The use of readily measurable targets to track academics is supposed to make them more accountable to the public – but in practice they mean accountability to regulators and government ministers, it suggests; the public realises this, and trusts researchers less, not more, as a result. Science needs a new “moral economy” that enhances trust, the report argues.
Robert Lepenies, an expert on behaviour and public policy at the Helmholtz Centre for Environmental Research in Leipzig, said that empirical studies showed no evidence of a “cataclysmic downfall in public trust in expertise”.
Scientists and experts as a group still “enjoy higher levels of trust than other groups”, he said. What had changed, he argued, was that particularly in the US and UK the “open denigration of experts” was now acceptable in political debate.
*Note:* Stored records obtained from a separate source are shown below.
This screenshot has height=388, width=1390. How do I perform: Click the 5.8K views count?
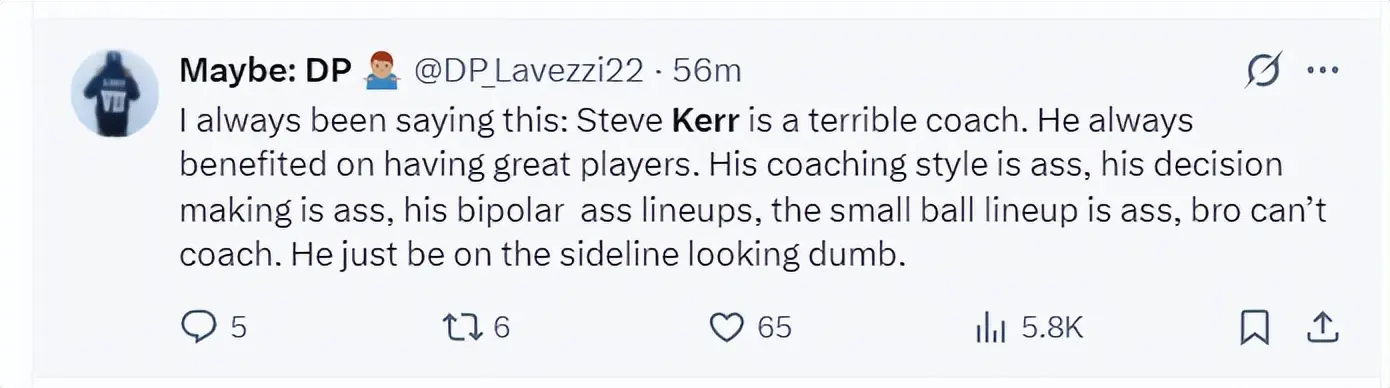coord(1052,327)
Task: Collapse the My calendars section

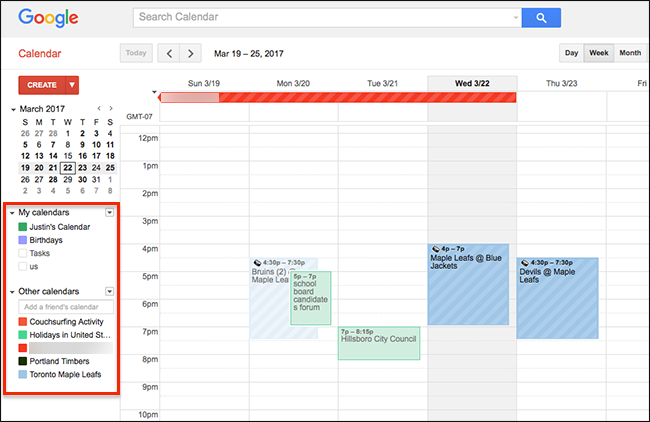Action: [12, 213]
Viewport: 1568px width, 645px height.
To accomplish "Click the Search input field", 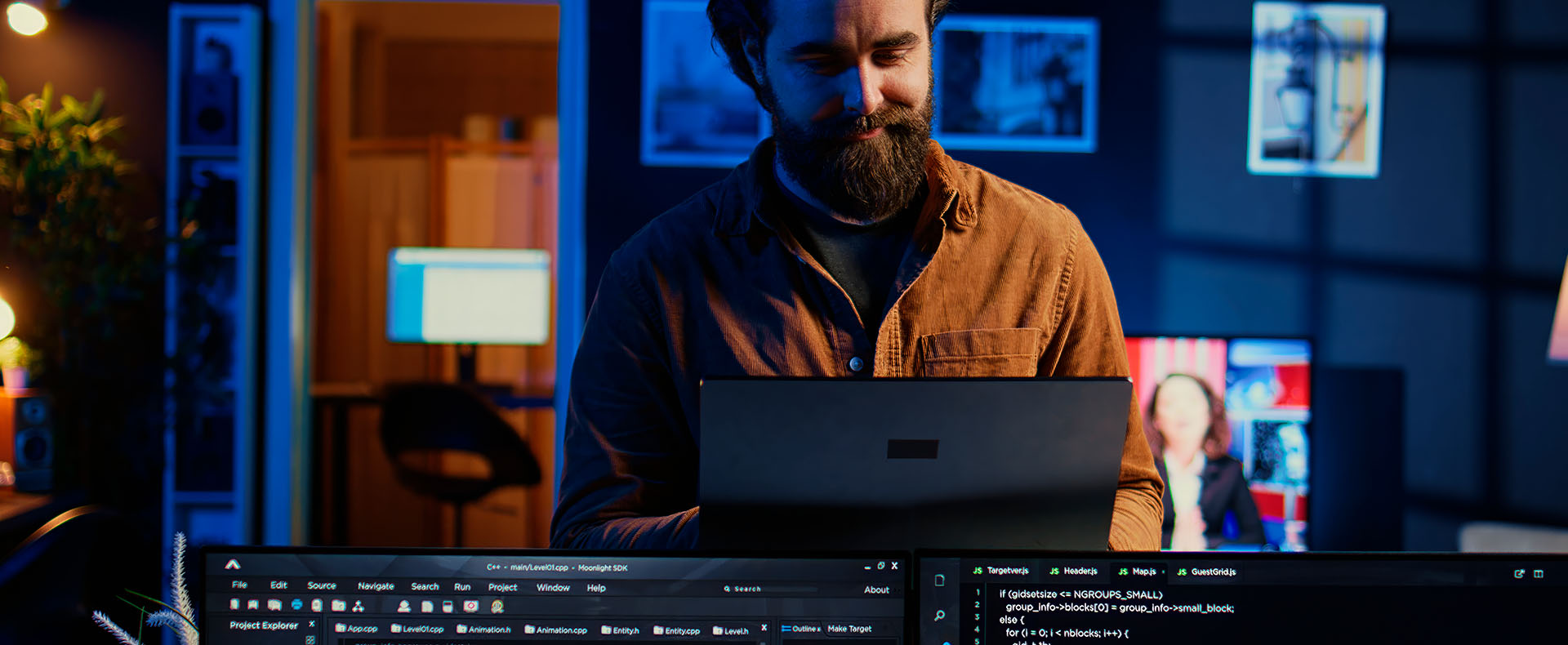I will tap(772, 589).
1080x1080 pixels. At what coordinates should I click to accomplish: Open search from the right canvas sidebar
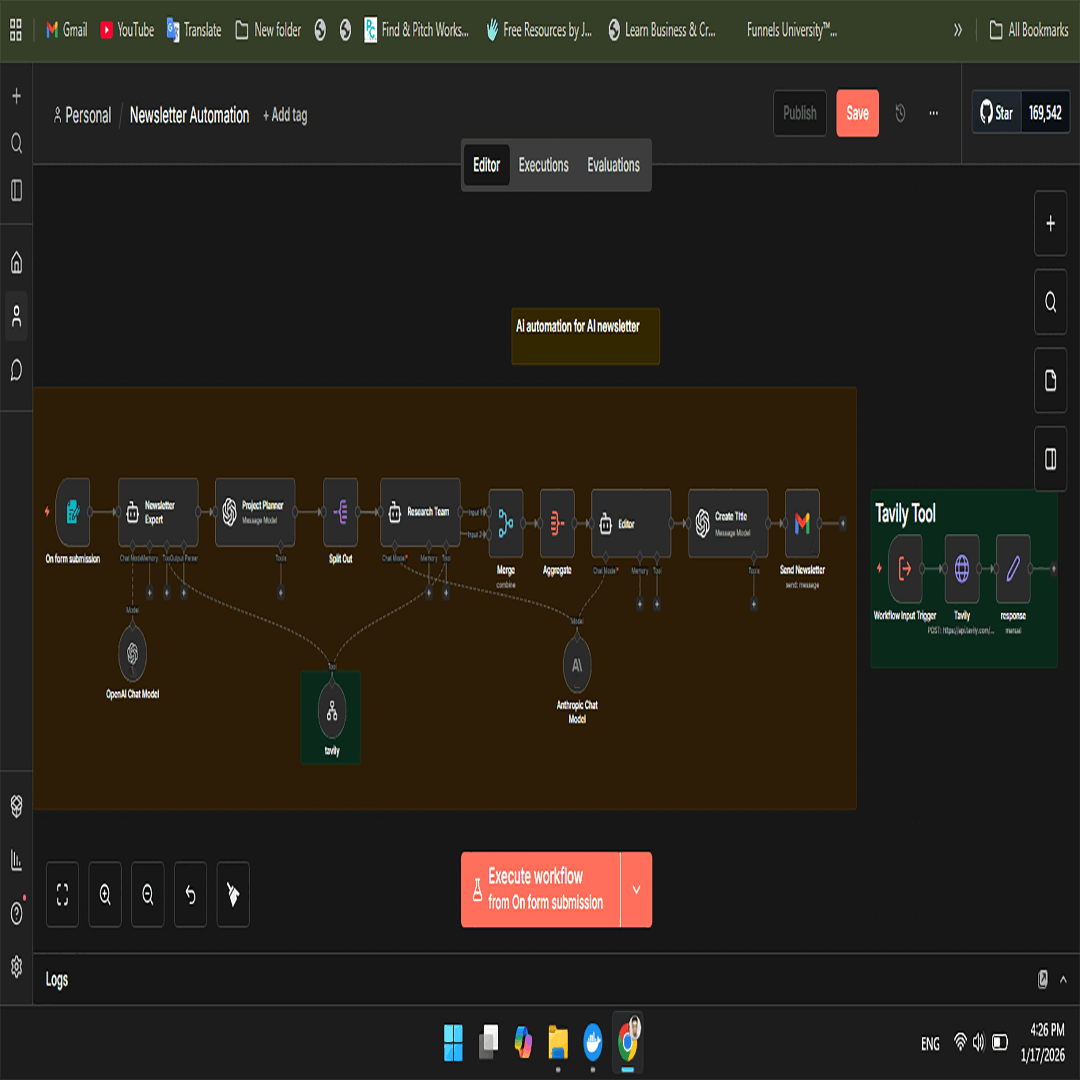1050,302
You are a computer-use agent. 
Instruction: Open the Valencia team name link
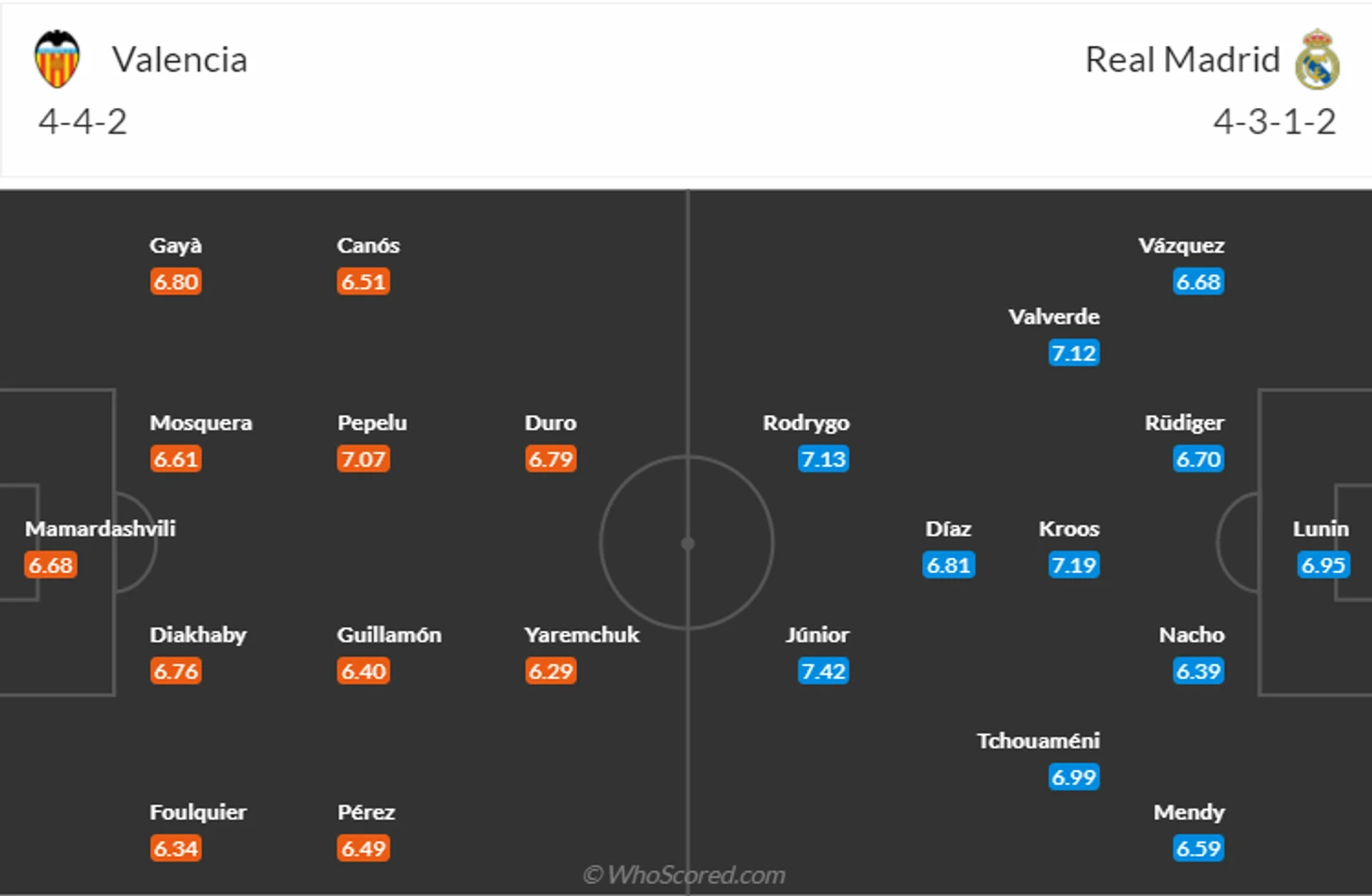click(179, 60)
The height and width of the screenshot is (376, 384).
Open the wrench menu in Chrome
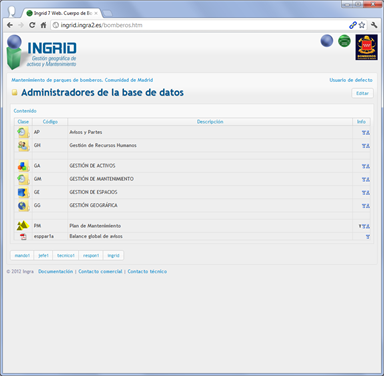374,25
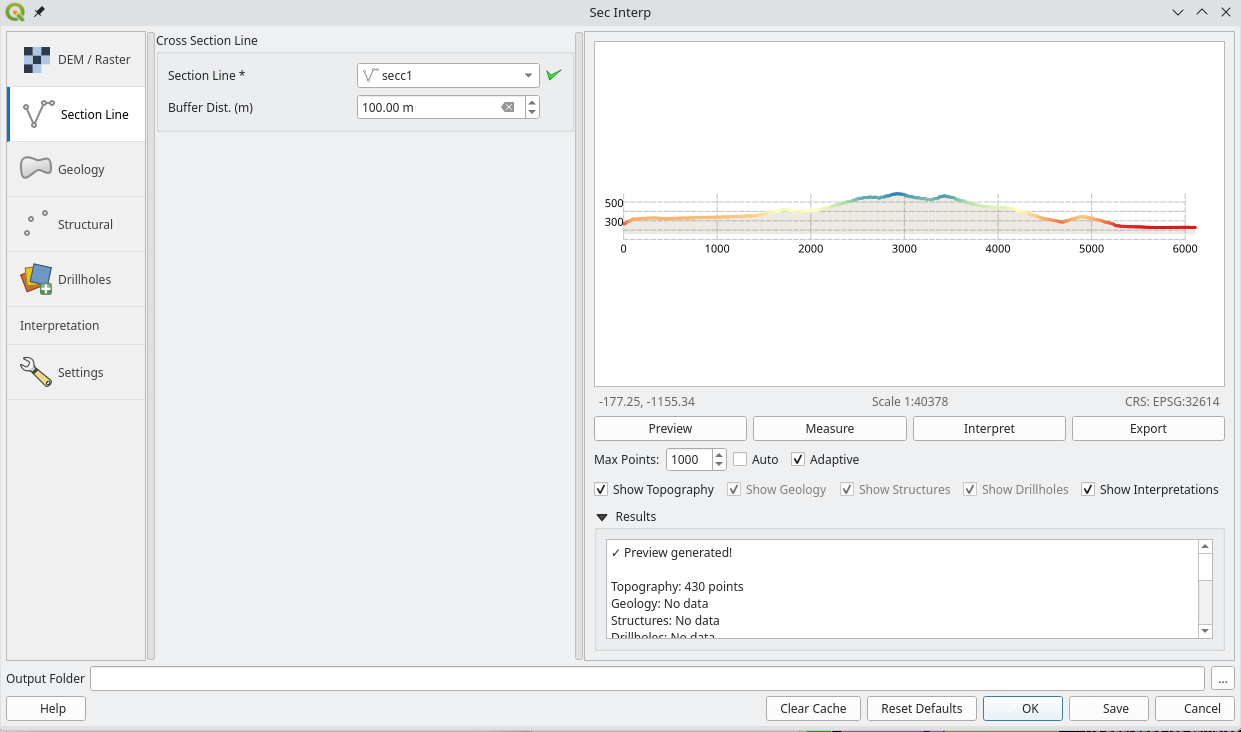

More studies were needed to know for sure, he said, “but a narrow...view of what accountability means is making science much worse”.
The “tyranny of metrics” had come to determine research decisions, he said, as young academics in particular “have to fit a system of metrics, rather than following their curiosity”.
But he said that he was “all for” a wider type of accountability, where academics talk to the public and “get into fights on Twitter” about scientific topics.
Boris Grozdanoff, an associate professor at the Bulgarian Academy of Sciences who specialises in the philosophy of science and has participated in the Allea discussions, said that the issue in many countries – including Bulgaria – was that academics were “too dependent on political connections, ideological views, even corruption”.
Some governments had sought to justify unpopular decisions by cloaking them in scientific expertise, he warned. “If society is unhappy with a government decision…they can wave the report of a scientific panel and say this is what science thinks,” he said.